● **Collected data**:
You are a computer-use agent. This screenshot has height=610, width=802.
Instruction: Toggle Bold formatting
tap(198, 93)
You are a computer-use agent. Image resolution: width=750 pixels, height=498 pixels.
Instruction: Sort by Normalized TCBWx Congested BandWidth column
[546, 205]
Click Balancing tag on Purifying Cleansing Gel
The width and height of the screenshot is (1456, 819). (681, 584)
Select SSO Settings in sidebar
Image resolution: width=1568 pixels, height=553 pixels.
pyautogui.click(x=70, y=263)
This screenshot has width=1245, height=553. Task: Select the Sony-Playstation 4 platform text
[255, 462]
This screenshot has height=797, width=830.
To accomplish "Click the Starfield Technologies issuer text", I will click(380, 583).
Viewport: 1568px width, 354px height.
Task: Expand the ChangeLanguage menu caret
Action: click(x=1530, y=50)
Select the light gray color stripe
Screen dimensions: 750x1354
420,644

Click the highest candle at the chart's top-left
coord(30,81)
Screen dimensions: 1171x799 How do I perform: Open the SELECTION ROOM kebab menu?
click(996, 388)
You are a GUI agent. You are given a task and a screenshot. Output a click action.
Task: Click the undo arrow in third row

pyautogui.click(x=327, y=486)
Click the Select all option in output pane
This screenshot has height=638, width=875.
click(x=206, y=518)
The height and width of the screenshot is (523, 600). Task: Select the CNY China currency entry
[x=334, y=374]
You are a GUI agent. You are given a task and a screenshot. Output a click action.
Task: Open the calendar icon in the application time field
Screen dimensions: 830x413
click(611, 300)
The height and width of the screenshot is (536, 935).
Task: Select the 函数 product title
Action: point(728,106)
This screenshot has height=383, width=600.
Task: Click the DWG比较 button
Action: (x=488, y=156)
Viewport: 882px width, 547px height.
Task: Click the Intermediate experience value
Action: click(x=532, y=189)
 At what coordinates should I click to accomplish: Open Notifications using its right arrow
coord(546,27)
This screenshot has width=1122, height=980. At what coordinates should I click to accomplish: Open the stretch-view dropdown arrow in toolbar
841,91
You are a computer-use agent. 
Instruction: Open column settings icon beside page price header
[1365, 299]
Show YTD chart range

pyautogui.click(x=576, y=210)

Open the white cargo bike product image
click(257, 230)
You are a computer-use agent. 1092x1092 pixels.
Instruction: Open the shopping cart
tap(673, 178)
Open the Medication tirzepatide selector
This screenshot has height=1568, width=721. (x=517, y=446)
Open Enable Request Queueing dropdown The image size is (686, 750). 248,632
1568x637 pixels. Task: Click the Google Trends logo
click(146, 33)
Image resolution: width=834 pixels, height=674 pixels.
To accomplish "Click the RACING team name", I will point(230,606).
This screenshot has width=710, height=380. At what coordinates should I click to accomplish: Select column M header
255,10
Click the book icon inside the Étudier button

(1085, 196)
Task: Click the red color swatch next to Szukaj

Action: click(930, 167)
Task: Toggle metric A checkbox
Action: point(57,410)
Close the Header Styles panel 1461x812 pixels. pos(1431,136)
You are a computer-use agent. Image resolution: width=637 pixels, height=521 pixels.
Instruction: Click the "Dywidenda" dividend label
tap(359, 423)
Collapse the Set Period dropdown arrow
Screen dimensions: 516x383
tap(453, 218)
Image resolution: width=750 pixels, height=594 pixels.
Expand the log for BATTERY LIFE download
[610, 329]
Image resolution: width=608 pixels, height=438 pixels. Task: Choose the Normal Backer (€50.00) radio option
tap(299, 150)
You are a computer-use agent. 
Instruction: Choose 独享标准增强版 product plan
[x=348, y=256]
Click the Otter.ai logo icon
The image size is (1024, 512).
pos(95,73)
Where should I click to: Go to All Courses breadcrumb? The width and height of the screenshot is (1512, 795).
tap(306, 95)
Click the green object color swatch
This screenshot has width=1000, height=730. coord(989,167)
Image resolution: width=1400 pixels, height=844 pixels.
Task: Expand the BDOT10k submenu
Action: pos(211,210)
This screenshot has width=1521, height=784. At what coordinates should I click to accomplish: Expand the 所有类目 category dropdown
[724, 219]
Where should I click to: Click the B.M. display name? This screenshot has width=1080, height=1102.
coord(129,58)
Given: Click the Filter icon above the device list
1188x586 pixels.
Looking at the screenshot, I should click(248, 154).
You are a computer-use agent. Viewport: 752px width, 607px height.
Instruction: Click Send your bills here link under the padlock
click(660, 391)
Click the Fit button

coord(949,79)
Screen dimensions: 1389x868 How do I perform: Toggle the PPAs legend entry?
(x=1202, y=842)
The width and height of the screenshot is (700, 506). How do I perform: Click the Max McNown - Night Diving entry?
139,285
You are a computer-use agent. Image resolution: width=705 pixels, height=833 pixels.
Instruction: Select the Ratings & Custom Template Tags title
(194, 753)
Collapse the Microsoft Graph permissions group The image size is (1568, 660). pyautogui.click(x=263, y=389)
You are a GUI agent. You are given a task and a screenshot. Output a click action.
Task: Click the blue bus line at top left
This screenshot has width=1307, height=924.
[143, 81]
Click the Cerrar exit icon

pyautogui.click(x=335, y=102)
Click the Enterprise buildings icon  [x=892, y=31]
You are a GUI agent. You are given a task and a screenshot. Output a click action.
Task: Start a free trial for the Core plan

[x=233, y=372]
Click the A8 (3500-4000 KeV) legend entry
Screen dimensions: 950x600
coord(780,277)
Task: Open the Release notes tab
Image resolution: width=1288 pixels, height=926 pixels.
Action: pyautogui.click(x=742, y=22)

● **PROBLEM STATEMENT**:
Only the stretch of lines that begins with the one holding "Click the Enterprise" and ends with the last line above belongs in the answer; please write it out exactly.

● **RESPONSE**:
Click the Enterprise buildings icon  [x=892, y=31]
You are a GUI agent. You are given a task and a screenshot. Output a click action.
Task: Start a free trial for the Core plan

[x=233, y=372]
Click the A8 (3500-4000 KeV) legend entry
Screen dimensions: 950x600
coord(780,277)
Task: Open the Release notes tab
Image resolution: width=1288 pixels, height=926 pixels.
Action: pyautogui.click(x=742, y=22)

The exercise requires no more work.